Honoring Marine Cpl. Jacob A. Tate died eight years ago (January 2, 2011) while conducting combat operations in Helmand province, Afghanistan.
Corporal Jacob A. Tate enjoyed the challenge of being a Marine, but to those who knew him, it’s a picture of him in Iraq, smiling and holding a puppy, that captures his fun-loving spirit.
Ben Peer and Jeff Frisch are both North Side residents who knew Tate since they went to Columbus’ Alpine Elementary School together. “We were in Pee Wee soccer at the Y together,” said Peer, 22. “He was very vibrant. Always smiling and always cracking jokes. “Frisch, 21, said he remembers going to Tate’s house to play computer games. Frisch said they’d shoot targets with pellet guns in his backyard. “He was into hunting with Dad,” Frisch said. “Honestly, I don’t know of anyone who couldn’t get along with him.”

-*-*-

**WHAT TO DO**
- A) How would you put this sentence from the tribute to Cpl. Tate into Spanish: "Frisch said they'd shoot targets with pellet guns in his backyard."
- B) In the tribute to Cpl. Tate, why does the picture of him in Iraq holding a puppy stand out to those who knew him?
- C) Could you carry on the tribute to Cpl. Tate past its last sentence?
The items that come next have no connection to the tribute to Cpl. Tate.

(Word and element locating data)
-*-*-

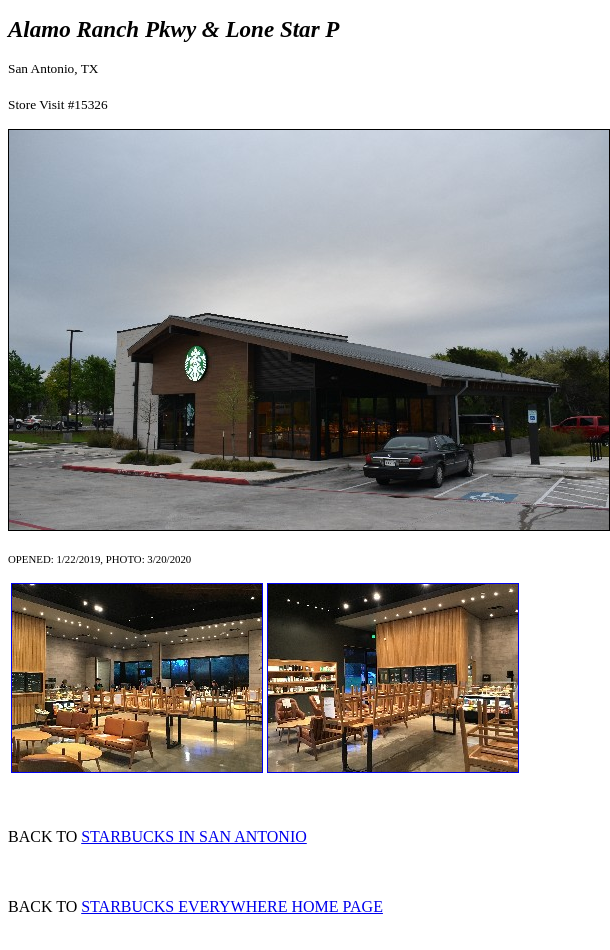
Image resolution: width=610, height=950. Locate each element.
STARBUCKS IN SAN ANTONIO (194, 836)
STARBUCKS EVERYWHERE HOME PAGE (232, 906)
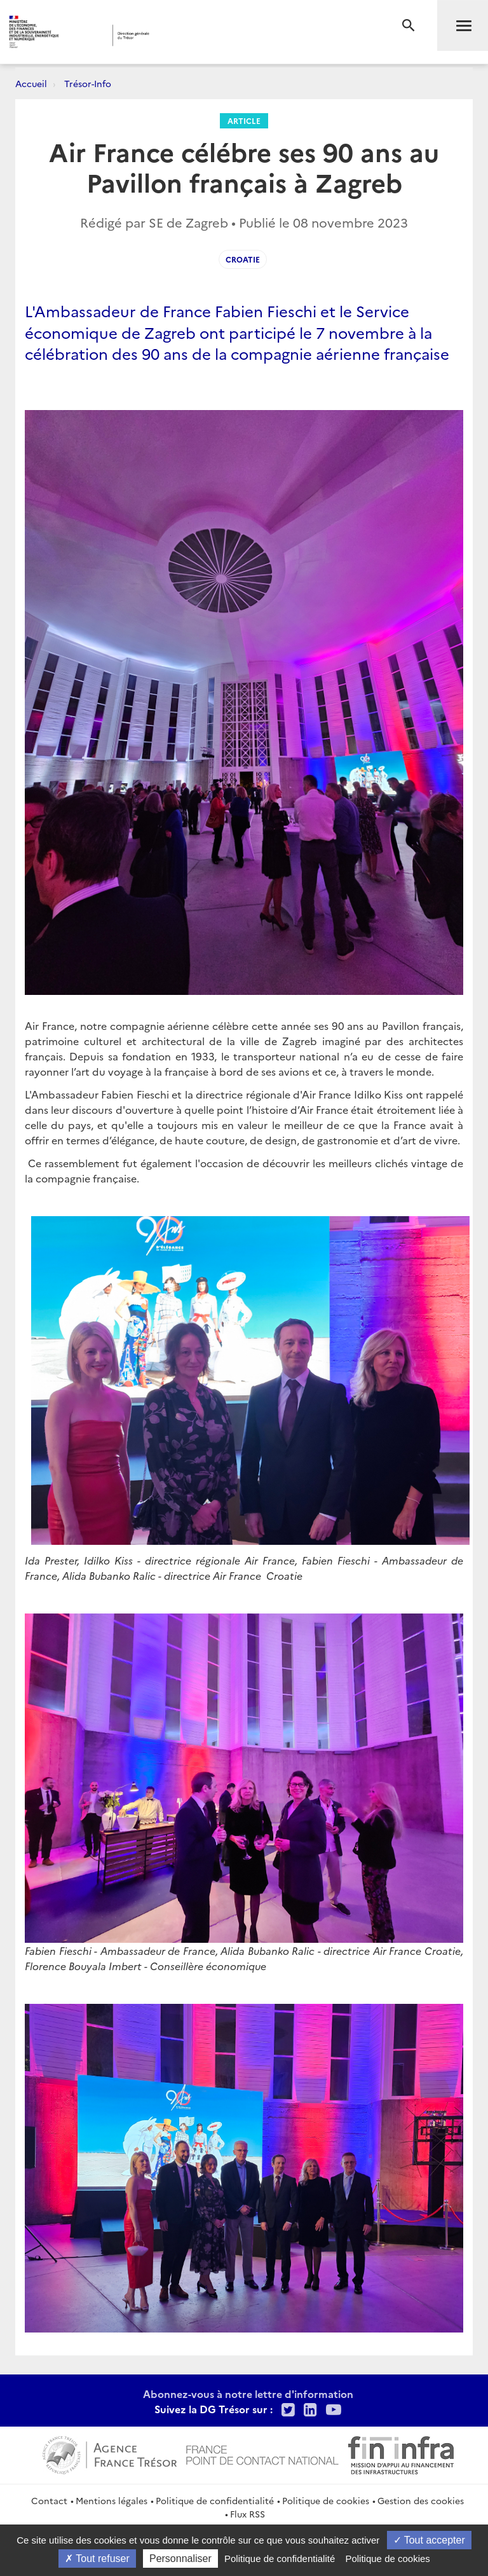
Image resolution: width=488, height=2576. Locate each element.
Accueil (31, 83)
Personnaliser (180, 2558)
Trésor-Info (87, 83)
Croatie (243, 259)
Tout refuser (97, 2558)
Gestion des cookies (420, 2500)
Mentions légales (111, 2500)
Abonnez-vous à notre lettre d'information (248, 2393)
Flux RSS (247, 2513)
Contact (49, 2500)
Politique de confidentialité (215, 2500)
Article (244, 120)
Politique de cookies (325, 2500)
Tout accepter (429, 2540)
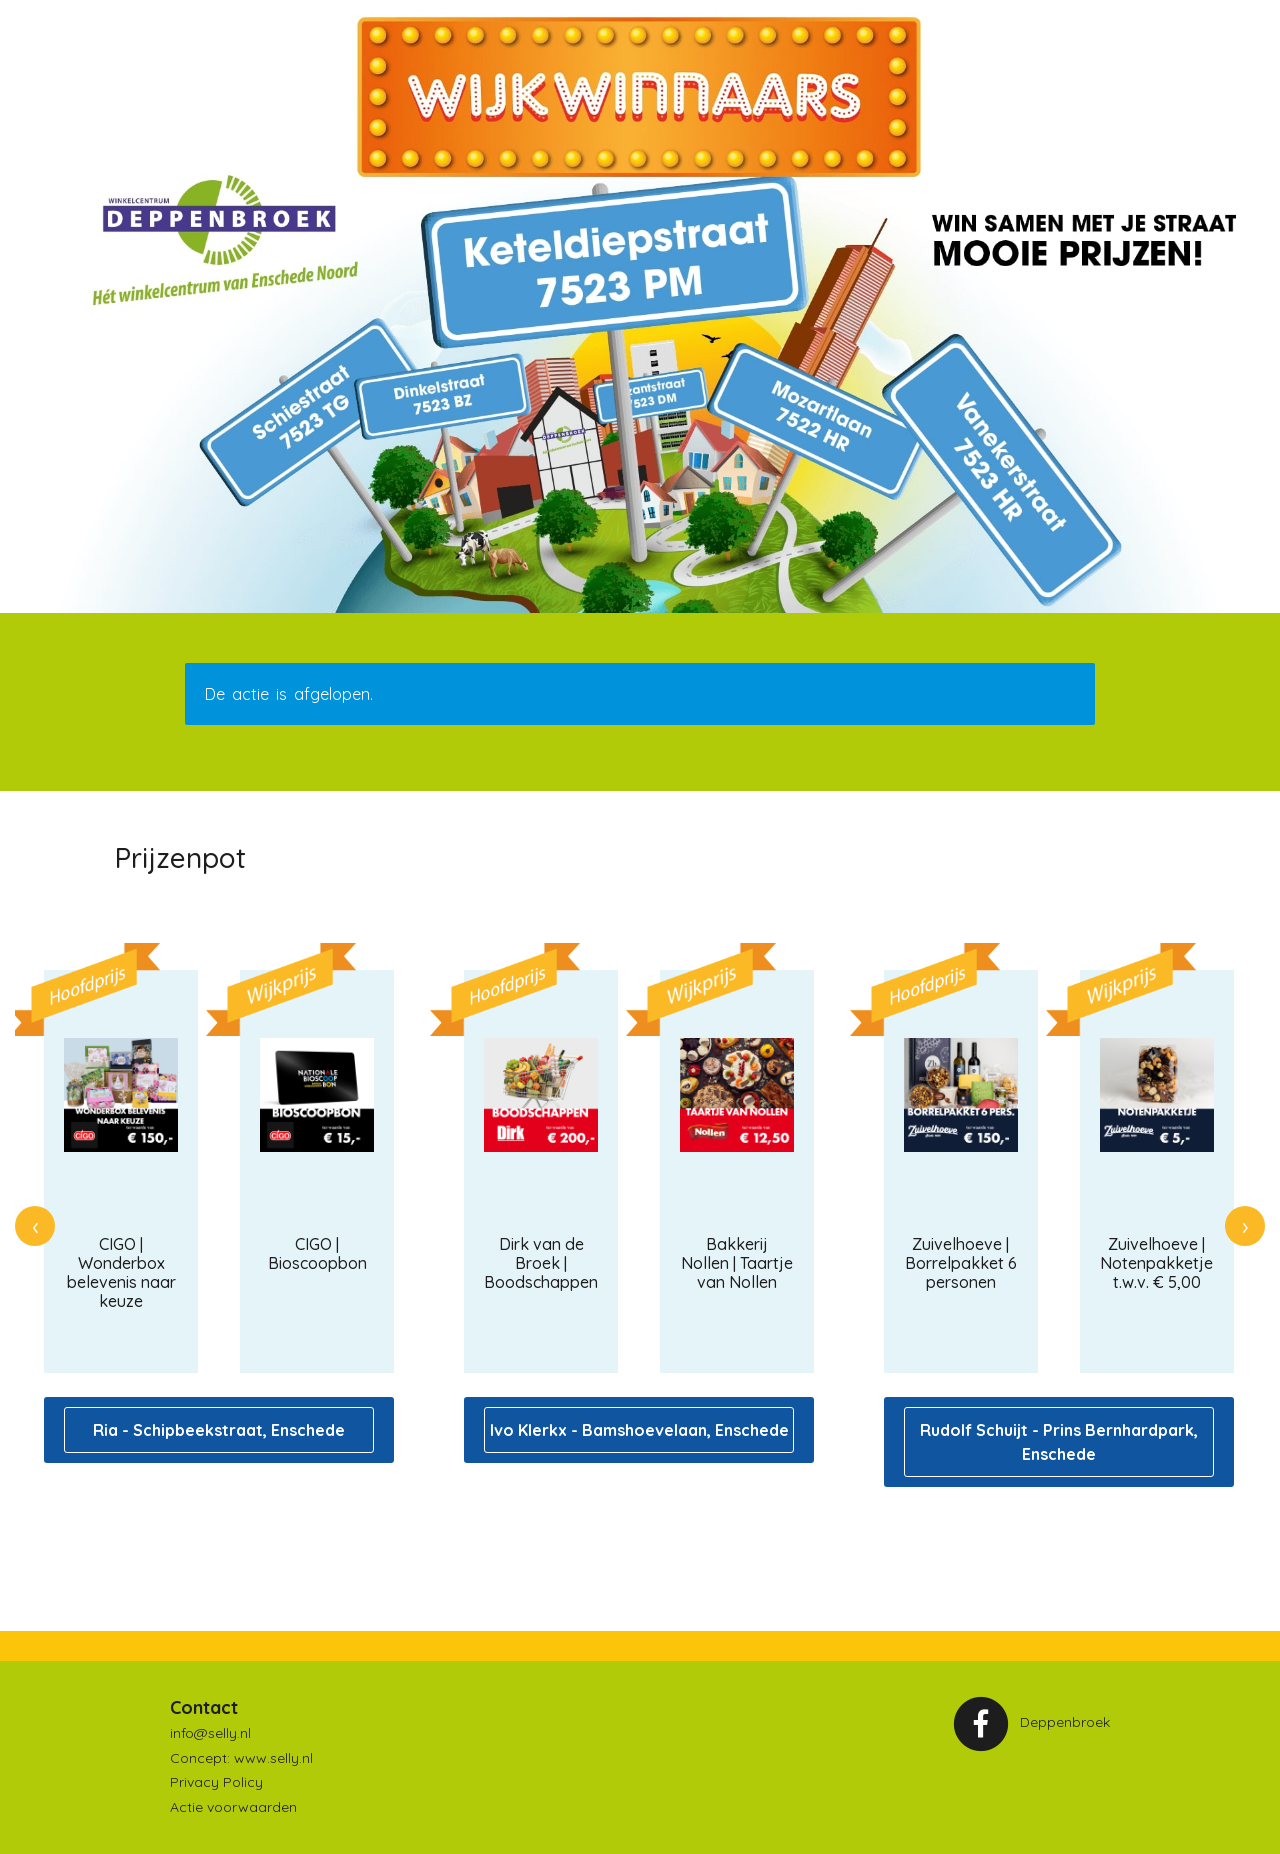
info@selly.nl (210, 1733)
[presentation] (35, 1226)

-*-*-

**RESULTS OF THE EXERCISE**
- A) Frisch dijo que disparaban a blancos con pistolas de balines en su patio trasero.

- B) That picture, which shows him smiling and holding a puppy, captures his fun-loving spirit for the people who knew him.

- C)
At the start of his junior year, Tate transferred to Gahanna Christian Academy from Northland High School. There was a period of adjustment to a school with a few more rules, said Paul Hartje, an English teacher at Gahanna Christian. “He was just so buoyant,” Hartje said. Tate soon became popular at the school and a committed Christian, Hartje said. He played soccer, baseball and basketball.
During his senior year, Tate decided to enlist in the Marine Corps. Peer said he thought that Tate’s ultimate goal was a law-enforcement career. “He always pushed himself real hard,” Peer said. Hartje said that there was no hesitation with Tate’s commitment to the Marines. “I think that he saw the value of the Marines,” Hartje said. “He saw the discipline. It gave him a sense of purpose to defend the country. He saw the strength of brotherhood. “As an adopted child, Tate had a “sense of family that was genuine,” Hartje said.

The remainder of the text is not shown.